» What you need to do:
Below are some records; output all of them exactly as they read.

Stored records:
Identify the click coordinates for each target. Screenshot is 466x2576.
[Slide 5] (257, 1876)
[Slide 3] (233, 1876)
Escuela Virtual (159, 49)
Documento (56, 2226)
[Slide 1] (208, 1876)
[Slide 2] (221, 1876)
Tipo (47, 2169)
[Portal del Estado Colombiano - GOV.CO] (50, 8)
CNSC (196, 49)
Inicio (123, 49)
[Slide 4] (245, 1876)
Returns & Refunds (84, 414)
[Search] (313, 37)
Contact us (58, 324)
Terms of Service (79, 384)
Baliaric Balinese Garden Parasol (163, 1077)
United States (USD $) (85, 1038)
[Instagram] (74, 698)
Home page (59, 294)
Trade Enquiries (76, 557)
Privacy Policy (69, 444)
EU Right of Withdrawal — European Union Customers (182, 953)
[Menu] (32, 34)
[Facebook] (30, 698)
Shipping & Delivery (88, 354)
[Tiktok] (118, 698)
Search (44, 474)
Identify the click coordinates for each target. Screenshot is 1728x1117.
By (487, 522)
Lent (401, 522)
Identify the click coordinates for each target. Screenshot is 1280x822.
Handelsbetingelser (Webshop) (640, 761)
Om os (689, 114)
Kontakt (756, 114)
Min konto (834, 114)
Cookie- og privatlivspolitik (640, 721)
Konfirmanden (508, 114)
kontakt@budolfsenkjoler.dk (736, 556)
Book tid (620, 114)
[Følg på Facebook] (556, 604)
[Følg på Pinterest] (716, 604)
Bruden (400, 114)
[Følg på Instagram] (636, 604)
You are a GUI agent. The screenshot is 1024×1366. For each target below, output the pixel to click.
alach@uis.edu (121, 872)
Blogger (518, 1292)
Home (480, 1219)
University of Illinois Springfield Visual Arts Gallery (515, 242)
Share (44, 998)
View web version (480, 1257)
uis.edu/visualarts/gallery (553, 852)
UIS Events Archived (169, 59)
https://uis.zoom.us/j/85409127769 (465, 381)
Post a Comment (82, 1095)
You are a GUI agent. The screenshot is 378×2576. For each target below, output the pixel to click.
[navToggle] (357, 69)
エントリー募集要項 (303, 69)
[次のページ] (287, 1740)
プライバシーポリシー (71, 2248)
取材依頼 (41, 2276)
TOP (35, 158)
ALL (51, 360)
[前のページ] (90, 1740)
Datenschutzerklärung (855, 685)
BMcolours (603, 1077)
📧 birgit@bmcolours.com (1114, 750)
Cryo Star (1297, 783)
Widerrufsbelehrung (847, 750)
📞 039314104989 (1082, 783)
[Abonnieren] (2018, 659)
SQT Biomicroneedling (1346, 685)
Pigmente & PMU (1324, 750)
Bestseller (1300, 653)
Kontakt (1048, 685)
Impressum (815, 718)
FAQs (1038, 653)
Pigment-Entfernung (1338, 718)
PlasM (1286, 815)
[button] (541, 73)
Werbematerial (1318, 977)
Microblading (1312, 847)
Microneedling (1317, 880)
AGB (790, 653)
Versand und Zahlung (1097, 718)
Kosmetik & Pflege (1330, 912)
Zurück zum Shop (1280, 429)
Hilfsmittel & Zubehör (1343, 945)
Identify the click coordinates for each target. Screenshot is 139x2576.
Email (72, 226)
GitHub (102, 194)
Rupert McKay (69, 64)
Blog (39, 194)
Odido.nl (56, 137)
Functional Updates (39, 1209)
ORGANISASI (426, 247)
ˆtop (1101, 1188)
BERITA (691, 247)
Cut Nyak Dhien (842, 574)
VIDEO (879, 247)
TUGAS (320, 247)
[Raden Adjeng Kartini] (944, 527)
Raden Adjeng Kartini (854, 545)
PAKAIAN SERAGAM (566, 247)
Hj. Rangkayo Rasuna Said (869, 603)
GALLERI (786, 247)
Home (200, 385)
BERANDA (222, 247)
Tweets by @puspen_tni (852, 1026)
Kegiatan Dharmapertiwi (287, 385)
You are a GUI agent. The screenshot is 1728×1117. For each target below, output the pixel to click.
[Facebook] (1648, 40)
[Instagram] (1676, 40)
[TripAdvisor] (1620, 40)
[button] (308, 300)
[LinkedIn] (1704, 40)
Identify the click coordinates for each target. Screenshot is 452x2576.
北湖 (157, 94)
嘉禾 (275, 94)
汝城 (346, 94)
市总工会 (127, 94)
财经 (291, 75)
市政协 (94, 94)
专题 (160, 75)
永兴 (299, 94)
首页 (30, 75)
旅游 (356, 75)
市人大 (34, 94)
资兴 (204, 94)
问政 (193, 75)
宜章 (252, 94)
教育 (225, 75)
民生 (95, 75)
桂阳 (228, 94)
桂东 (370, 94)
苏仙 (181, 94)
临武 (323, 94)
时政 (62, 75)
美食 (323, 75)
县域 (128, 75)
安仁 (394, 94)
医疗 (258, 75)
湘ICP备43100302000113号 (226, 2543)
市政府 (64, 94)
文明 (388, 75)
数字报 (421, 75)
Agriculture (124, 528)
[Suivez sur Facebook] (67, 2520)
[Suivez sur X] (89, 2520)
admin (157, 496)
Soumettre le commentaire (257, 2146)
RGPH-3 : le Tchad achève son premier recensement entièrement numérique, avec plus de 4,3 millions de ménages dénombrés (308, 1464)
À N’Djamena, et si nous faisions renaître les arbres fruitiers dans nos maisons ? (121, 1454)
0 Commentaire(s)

» Exercise result:
Identify the click coordinates for each target. Screenshot is 466x2576.
[Slide 5] (257, 1876)
[Slide 3] (233, 1876)
Escuela Virtual (159, 49)
Documento (56, 2226)
[Slide 1] (208, 1876)
[Slide 2] (221, 1876)
Tipo (47, 2169)
[Portal del Estado Colombiano - GOV.CO] (50, 8)
CNSC (196, 49)
Inicio (123, 49)
[Slide 4] (245, 1876)
Returns & Refunds (84, 414)
[Search] (313, 37)
Contact us (58, 324)
Terms of Service (79, 384)
Baliaric Balinese Garden Parasol (163, 1077)
United States (USD $) (85, 1038)
[Instagram] (74, 698)
Home page (59, 294)
Trade Enquiries (76, 557)
Privacy Policy (69, 444)
EU Right of Withdrawal — European Union Customers (182, 953)
[Menu] (32, 34)
[Facebook] (30, 698)
Shipping & Delivery (88, 354)
[Tiktok] (118, 698)
Search (44, 474)
Identify the click coordinates for each target. Screenshot is 1728x1117.
By (487, 522)
Lent (401, 522)
Identify the click coordinates for each target. Screenshot is 1280x822.
Handelsbetingelser (Webshop) (640, 761)
Om os (689, 114)
Kontakt (756, 114)
Min konto (834, 114)
Cookie- og privatlivspolitik (640, 721)
Konfirmanden (508, 114)
kontakt@budolfsenkjoler.dk (736, 556)
Book tid (620, 114)
[Følg på Facebook] (556, 604)
[Følg på Pinterest] (716, 604)
Bruden (400, 114)
[Følg på Instagram] (636, 604)
You are a GUI agent. The screenshot is 1024×1366. For each target below, output the pixel to click.
alach@uis.edu (121, 872)
Blogger (518, 1292)
Home (480, 1219)
University of Illinois Springfield Visual Arts Gallery (515, 242)
Share (44, 998)
View web version (480, 1257)
uis.edu/visualarts/gallery (553, 852)
UIS Events Archived (169, 59)
https://uis.zoom.us/j/85409127769 (465, 381)
Post a Comment (82, 1095)
You are a GUI agent. The screenshot is 378×2576. For each target below, output the pixel to click.
[navToggle] (357, 69)
エントリー募集要項 (303, 69)
[次のページ] (287, 1740)
プライバシーポリシー (71, 2248)
取材依頼 (41, 2276)
TOP (35, 158)
ALL (51, 360)
[前のページ] (90, 1740)
Datenschutzerklärung (855, 685)
BMcolours (603, 1077)
📧 birgit@bmcolours.com (1114, 750)
Cryo Star (1297, 783)
Widerrufsbelehrung (847, 750)
📞 039314104989 (1082, 783)
[Abonnieren] (2018, 659)
SQT Biomicroneedling (1346, 685)
Pigmente & PMU (1324, 750)
Bestseller (1300, 653)
Kontakt (1048, 685)
Impressum (815, 718)
FAQs (1038, 653)
Pigment-Entfernung (1338, 718)
PlasM (1286, 815)
[button] (541, 73)
Werbematerial (1318, 977)
Microblading (1312, 847)
Microneedling (1317, 880)
AGB (790, 653)
Versand und Zahlung (1097, 718)
Kosmetik & Pflege (1330, 912)
Zurück zum Shop (1280, 429)
Hilfsmittel & Zubehör (1343, 945)
Identify the click coordinates for each target. Screenshot is 139x2576.
Email (72, 226)
GitHub (102, 194)
Rupert McKay (69, 64)
Blog (39, 194)
Odido.nl (56, 137)
Functional Updates (39, 1209)
ORGANISASI (426, 247)
ˆtop (1101, 1188)
BERITA (691, 247)
Cut Nyak Dhien (842, 574)
VIDEO (879, 247)
TUGAS (320, 247)
[Raden Adjeng Kartini] (944, 527)
Raden Adjeng Kartini (854, 545)
PAKAIAN SERAGAM (566, 247)
Hj. Rangkayo Rasuna Said (869, 603)
GALLERI (786, 247)
Home (200, 385)
BERANDA (222, 247)
Tweets by @puspen_tni (852, 1026)
Kegiatan Dharmapertiwi (287, 385)
You are a GUI agent. The screenshot is 1728×1117. For each target below, output the pixel to click.
[Facebook] (1648, 40)
[Instagram] (1676, 40)
[TripAdvisor] (1620, 40)
[button] (308, 300)
[LinkedIn] (1704, 40)
Identify the click coordinates for each target. Screenshot is 452x2576.
北湖 (157, 94)
嘉禾 (275, 94)
汝城 (346, 94)
市总工会 (127, 94)
财经 (291, 75)
市政协 (94, 94)
专题 (160, 75)
永兴 (299, 94)
首页 (30, 75)
旅游 (356, 75)
市人大 (34, 94)
资兴 (204, 94)
问政 (193, 75)
宜章 (252, 94)
教育 (225, 75)
民生 (95, 75)
桂阳 (228, 94)
桂东 (370, 94)
苏仙 (181, 94)
临武 (323, 94)
时政 (62, 75)
美食 (323, 75)
县域 (128, 75)
安仁 (394, 94)
医疗 (258, 75)
湘ICP备43100302000113号 (226, 2543)
市政府 (64, 94)
文明 (388, 75)
数字报 (421, 75)
Agriculture (124, 528)
[Suivez sur Facebook] (67, 2520)
[Suivez sur X] (89, 2520)
admin (157, 496)
Soumettre le commentaire (257, 2146)
RGPH-3 : le Tchad achève son premier recensement entièrement numérique, avec plus de 4,3 millions de ménages dénombrés (308, 1464)
À N’Djamena, et si nous faisions renaître les arbres fruitiers dans nos maisons ? (121, 1454)
0 Commentaire(s)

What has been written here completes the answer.